Momani, the Canadian scholar, thought that it was no coincidence that Brunson went home at the height of the Khashoggi investigation, with the U.S. midterms approaching.

“I think Brunson’s release was intimately tied to the broader objective that the Turks have, which is to get out of the cold internationally, and they know that Brunson was an important issue, particularly to Vice President Pence and much of the evangelical base that does support the Republican party,” she said.

The Trump administration leveled tariffs on Turkey in pursuit of Brunson’s release, although it has said little about other U.S. government workers languishing in Turkish prisons.

“Donald Trump wants this to go away,” Momani said. “He has a midterm election coming up. He wants to be able to avoid more questions about what he sees as an insignificant issue. This is a noncitizen. He’s made that very clear.”

Turkish objectives are diverse: Momani noted that Erdogan’s cronies are intertwined with the country’s construction center, and its ailing economy could use a boost from lucrative contracts from Riyadh, which is losing international business support.

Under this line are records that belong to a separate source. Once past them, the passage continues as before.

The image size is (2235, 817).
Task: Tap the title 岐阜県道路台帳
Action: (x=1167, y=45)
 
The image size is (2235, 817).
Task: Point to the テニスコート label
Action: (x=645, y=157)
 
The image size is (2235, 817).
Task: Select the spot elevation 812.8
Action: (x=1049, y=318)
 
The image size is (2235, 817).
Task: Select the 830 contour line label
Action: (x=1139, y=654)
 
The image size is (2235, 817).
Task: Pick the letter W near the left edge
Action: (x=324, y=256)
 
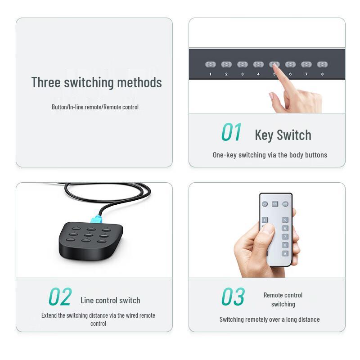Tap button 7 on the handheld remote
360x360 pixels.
point(285,237)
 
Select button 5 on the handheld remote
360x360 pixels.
point(285,220)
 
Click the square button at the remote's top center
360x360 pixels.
point(275,204)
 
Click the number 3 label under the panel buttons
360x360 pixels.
point(242,74)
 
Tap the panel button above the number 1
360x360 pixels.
point(211,64)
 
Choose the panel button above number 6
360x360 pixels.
point(290,64)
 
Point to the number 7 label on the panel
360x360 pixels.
point(306,74)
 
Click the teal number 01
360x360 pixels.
point(231,132)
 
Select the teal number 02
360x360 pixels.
point(60,297)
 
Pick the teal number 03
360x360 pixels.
point(233,297)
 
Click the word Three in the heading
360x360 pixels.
point(46,82)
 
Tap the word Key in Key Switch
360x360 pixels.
point(264,135)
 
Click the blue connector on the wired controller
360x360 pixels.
point(96,219)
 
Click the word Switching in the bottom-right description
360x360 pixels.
point(231,320)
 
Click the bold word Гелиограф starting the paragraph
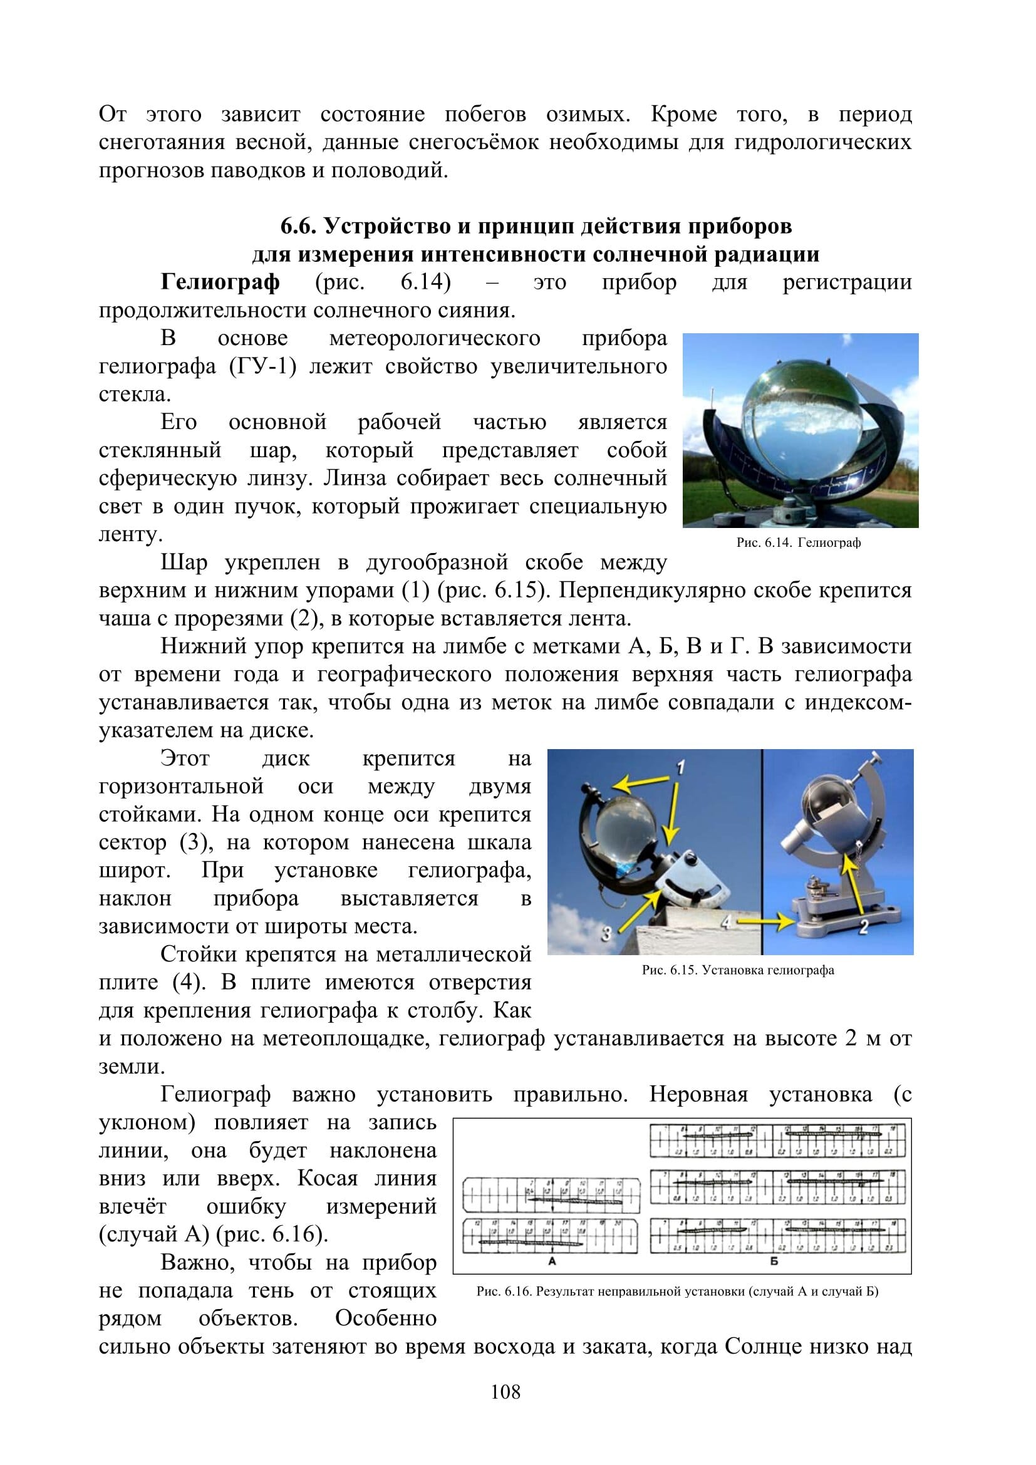[219, 281]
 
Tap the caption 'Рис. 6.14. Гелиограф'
[798, 542]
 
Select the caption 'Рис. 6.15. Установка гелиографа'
[737, 970]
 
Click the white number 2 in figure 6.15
[864, 926]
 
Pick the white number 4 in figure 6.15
[725, 922]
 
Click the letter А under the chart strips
[552, 1261]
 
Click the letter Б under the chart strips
[774, 1261]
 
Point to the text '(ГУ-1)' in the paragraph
[262, 366]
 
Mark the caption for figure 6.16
[677, 1292]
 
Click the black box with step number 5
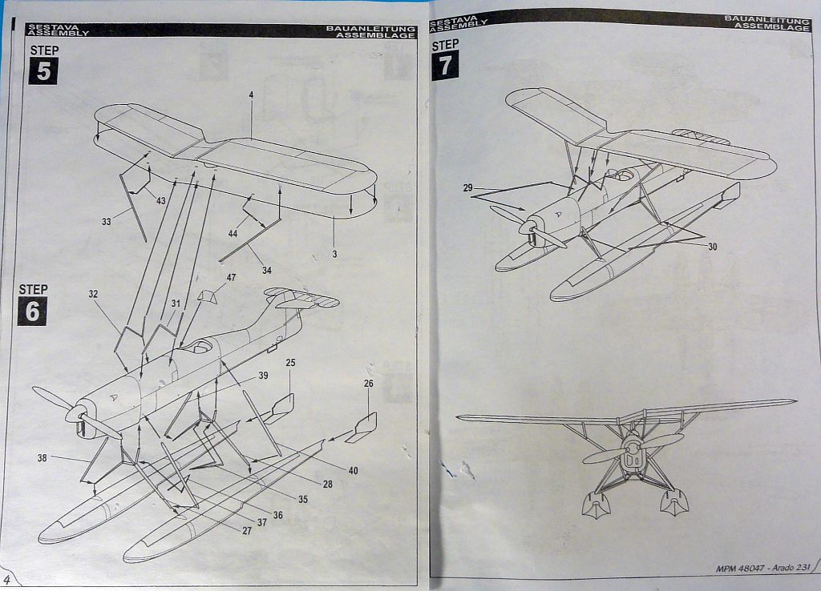click(43, 71)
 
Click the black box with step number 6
click(32, 311)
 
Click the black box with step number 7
click(446, 66)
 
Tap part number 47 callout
click(231, 277)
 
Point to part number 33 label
click(107, 222)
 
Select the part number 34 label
click(266, 270)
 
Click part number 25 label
click(290, 363)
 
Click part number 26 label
click(368, 384)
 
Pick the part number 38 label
click(42, 458)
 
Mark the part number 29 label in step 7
click(467, 188)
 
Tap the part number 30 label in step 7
click(712, 247)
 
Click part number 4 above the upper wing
click(251, 94)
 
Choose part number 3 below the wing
click(334, 254)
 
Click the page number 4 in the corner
click(7, 579)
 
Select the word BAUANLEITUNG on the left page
click(370, 29)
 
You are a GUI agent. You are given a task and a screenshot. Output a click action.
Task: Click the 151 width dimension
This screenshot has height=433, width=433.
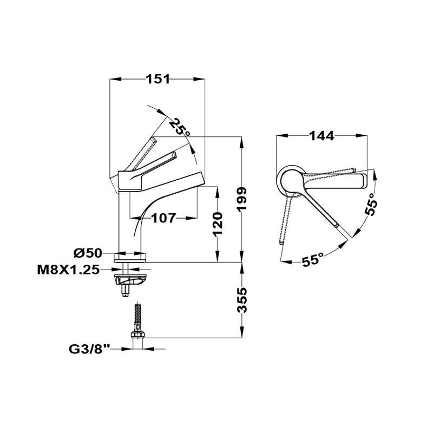point(158,79)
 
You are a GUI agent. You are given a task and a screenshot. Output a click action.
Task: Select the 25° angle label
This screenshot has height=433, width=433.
point(180,127)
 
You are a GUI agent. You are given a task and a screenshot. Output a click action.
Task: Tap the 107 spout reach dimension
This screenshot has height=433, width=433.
point(163,218)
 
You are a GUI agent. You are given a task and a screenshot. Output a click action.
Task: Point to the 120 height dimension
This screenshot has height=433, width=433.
point(218,224)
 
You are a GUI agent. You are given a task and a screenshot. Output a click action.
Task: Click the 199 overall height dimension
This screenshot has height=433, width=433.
point(242,199)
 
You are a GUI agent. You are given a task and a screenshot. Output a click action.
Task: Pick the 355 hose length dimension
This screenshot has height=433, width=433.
point(242,300)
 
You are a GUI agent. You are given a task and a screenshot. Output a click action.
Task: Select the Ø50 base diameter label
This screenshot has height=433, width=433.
point(88,253)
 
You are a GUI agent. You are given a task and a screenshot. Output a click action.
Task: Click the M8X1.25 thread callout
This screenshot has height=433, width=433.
point(68,270)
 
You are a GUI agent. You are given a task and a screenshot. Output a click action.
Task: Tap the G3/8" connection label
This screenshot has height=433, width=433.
point(89,349)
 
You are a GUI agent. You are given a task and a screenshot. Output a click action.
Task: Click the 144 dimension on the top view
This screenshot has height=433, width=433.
point(322,136)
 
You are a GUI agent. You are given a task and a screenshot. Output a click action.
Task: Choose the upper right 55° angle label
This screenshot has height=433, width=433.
point(371,204)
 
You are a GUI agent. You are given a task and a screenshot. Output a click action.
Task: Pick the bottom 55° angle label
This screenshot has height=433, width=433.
point(312,260)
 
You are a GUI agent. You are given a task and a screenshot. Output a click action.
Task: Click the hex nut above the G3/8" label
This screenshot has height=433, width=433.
point(138,334)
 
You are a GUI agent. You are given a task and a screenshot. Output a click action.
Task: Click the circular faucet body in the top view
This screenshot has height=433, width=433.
point(292,181)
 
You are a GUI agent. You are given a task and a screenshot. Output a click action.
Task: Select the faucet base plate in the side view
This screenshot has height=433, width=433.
point(130,258)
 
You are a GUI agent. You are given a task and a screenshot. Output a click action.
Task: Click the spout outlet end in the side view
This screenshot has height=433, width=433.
point(201,180)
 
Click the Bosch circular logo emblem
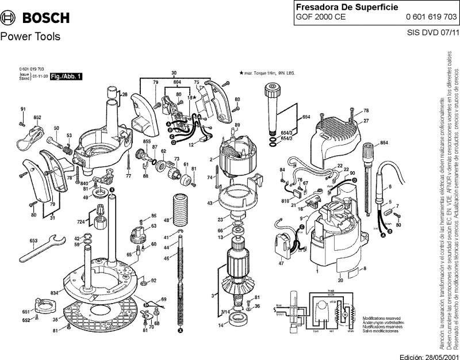click(x=9, y=17)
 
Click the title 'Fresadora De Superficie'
click(x=335, y=7)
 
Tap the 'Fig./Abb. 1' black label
click(x=67, y=76)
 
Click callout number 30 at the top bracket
click(x=174, y=72)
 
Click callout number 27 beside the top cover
click(x=365, y=121)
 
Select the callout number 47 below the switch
click(x=281, y=263)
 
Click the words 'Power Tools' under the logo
click(x=29, y=37)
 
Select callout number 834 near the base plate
click(x=53, y=293)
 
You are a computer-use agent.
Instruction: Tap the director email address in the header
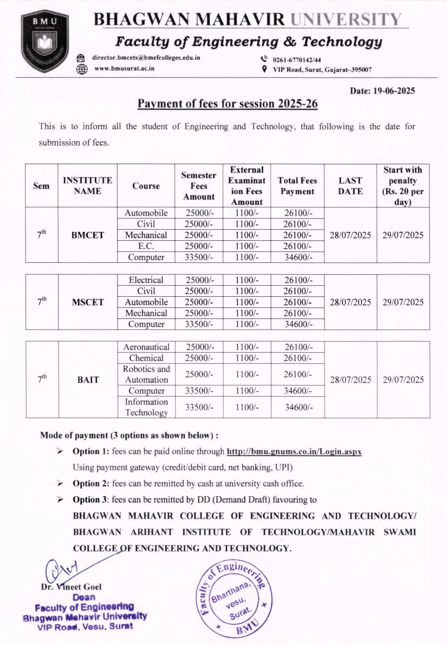pyautogui.click(x=146, y=58)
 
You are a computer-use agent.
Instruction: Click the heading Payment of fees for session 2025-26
pyautogui.click(x=227, y=104)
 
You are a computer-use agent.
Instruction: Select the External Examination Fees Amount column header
pyautogui.click(x=246, y=186)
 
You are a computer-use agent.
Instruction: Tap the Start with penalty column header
pyautogui.click(x=402, y=186)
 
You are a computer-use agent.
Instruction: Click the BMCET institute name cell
pyautogui.click(x=88, y=235)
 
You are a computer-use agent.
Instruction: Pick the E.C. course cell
pyautogui.click(x=146, y=246)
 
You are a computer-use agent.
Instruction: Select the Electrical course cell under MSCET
pyautogui.click(x=146, y=280)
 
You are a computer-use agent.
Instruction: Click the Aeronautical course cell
pyautogui.click(x=146, y=347)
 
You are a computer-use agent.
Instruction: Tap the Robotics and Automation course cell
pyautogui.click(x=146, y=374)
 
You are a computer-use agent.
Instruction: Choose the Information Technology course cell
pyautogui.click(x=146, y=407)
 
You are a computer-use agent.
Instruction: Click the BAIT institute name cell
pyautogui.click(x=88, y=380)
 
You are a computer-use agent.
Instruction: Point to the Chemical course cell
pyautogui.click(x=146, y=358)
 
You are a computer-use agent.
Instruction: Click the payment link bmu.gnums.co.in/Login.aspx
pyautogui.click(x=294, y=451)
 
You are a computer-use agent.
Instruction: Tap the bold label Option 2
pyautogui.click(x=91, y=484)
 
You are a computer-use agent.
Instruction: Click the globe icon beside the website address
pyautogui.click(x=82, y=69)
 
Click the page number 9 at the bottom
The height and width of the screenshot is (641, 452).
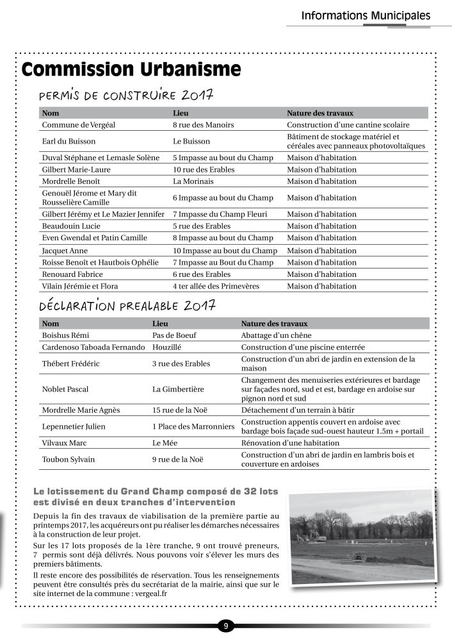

“Everybody else is pulling out,” she said. “Nobody else wants to do this stuff for the Saudis any more. Saudis don’t have the capacity to build. They don’t have enough engineers. They don’t have the type of contractors.”

Erdogan has timed his announcement with the start of Saudi Arabia’s investment conference “Davos in the Desert,” which has been reeling from executives pulling out in protest to Khashoggi’s murder.

Erdogan is also facing pressure from a multibillion-dollar money-laundering case involving Turkey’s state-run Halkbank, whose manager was recently convicted of violating U.S. sanctions to Iran.

The Turkish government could see the Khashoggi case as an opportunity to avoid potentially crippling fine from the U.S. Treasury.

“Erdogan is a master at this,” said Tol, the Washington-based analyst. “He can turn anything into an opportunity.”

Domestically Erdogan is facing pressure from hardliners who criticized him for releasing Brunson, and observers have framed Turkey and Saudi Arabia’s rivalry as a struggle for leadership of the Islamic world.

Omer Celik, a spokesman for Turkey’s ruling Justice and Development Party, emphasized that the government will “not allow a cover-up” of Khashoggi’s death.

“It is a matter of honor for us that this is uncovered,” Celik said on Saturday. “We will shed light on this using all means we have.

Press freedom is hardly an overriding concern for any of the three nations.

“Look, we’re not talking about a perfect democracy here,” Tol said of Erdogan’s Turkey. “We’re talking about a man who is the biggest jailer of journalists.”

The Khashoggi affair has been calling attention to the sins of the other two powers at the table, such as the U.S.-backed Saudi war in Yemen, which the U.N. recently estimated threatens 13 million people with starvation.

In his relentless attacks on the media, Trump recently cheered on a Montana congressman’s assault of a journalist, leaving many in the United States looking for human rights help wherever they can find it.

“All eyes are now on Turkey, even in Washington, where Erdogan doesn’t have many friends people are now applauding what he is doing,” Tol noted. “He can now claim that seat by a principled stand. He can reclaim the tarnished image. He can fix part of it, I guess.”